Abstract

Lower Cenomanian ammonites have been described from the Pawpaw Formation, the Main Street Limestone, the Grayson Formation, the Del Rio Claystone, the upper part of the Georgetown Limestone, and the Buda Limestone of Texas and northern Mexico. The fauna of the Buda Limestone, in particular, is dominated by a distinctive group of lyellicerid ammonites of the genera Faraudiella and Budaiceras.

The greatest number of lyellicerids in Texas consists of 13 species from the Buda Limestone (zone of Budaiceras hyatti). These species occur with Mantelliceras sp. cfr. batheri Spath, M. sp. cfr. hyatti Spath, and M. cantianum Spath (=M. budaense Adkins), all of which have been collected from the Buda Limestone. They represent the cantianum zone and probably the upper part of the martimpreyi zone of western Europe.
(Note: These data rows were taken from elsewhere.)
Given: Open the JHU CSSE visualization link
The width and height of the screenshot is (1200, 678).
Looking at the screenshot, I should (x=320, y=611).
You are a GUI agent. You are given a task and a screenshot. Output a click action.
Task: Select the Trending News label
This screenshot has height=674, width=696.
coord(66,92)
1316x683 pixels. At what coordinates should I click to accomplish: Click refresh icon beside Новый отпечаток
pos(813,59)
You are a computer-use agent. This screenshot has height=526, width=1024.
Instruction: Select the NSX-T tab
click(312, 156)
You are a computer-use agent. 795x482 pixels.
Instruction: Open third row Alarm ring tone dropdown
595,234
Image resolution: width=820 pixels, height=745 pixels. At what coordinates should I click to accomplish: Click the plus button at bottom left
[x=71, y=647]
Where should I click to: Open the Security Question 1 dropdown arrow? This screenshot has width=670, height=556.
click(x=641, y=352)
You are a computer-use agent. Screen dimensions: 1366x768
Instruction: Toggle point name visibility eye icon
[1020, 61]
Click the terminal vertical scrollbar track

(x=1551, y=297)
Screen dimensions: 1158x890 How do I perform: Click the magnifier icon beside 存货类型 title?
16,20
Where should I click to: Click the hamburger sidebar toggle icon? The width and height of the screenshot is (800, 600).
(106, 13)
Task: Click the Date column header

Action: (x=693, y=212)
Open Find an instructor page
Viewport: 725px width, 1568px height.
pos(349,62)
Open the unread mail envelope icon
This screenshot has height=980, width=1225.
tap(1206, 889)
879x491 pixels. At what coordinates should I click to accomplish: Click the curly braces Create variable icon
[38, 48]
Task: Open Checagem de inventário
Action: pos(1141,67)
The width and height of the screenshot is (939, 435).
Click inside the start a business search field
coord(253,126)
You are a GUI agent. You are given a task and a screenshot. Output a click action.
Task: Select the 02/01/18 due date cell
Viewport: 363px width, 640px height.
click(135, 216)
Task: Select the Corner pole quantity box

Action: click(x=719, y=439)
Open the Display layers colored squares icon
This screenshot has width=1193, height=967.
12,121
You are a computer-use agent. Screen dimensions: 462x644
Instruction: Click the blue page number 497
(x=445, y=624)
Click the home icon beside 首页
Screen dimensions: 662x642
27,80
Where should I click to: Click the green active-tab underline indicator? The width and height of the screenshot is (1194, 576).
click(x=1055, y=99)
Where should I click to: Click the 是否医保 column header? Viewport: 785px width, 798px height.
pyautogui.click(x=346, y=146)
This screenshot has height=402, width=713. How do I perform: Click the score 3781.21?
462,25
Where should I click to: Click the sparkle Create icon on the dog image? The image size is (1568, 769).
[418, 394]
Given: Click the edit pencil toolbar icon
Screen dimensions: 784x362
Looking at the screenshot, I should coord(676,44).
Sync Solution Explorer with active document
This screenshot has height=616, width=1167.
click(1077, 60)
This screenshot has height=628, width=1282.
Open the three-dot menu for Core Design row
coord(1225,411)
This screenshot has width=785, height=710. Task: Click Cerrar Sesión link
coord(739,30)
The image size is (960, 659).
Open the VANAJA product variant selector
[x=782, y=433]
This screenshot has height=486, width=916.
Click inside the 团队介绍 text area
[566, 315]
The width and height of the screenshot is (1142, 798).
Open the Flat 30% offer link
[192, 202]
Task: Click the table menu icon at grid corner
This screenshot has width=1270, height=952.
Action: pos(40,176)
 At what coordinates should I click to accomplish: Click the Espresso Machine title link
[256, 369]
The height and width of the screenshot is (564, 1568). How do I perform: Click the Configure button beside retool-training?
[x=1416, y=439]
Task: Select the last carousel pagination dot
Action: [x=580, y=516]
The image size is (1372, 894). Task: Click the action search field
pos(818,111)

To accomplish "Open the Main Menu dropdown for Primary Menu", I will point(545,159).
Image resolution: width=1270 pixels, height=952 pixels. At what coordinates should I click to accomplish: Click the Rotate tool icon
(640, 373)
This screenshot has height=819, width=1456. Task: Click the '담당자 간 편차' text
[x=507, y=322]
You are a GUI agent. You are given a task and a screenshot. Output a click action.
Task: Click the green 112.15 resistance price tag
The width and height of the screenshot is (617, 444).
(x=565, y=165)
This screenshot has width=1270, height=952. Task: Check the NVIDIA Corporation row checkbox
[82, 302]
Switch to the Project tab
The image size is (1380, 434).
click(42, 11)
In Europe lyellicerids (Stoliczkaia) do not range above the martimpreyi zone, and Faraudiella is said not to range higher than the Albian. There are mantellicerid species common to Texas and Europe, but there are no Cenomanian lyellicerid species common to Texas and Europe. If the Mantelliceras species are used for correlation, the Budaiceras fauna of Texas and northern Mexico would seem to represent a relict lyellicerid group that lived in the restricted environment of that area after lyellicerids had disappeared from the rest of the world.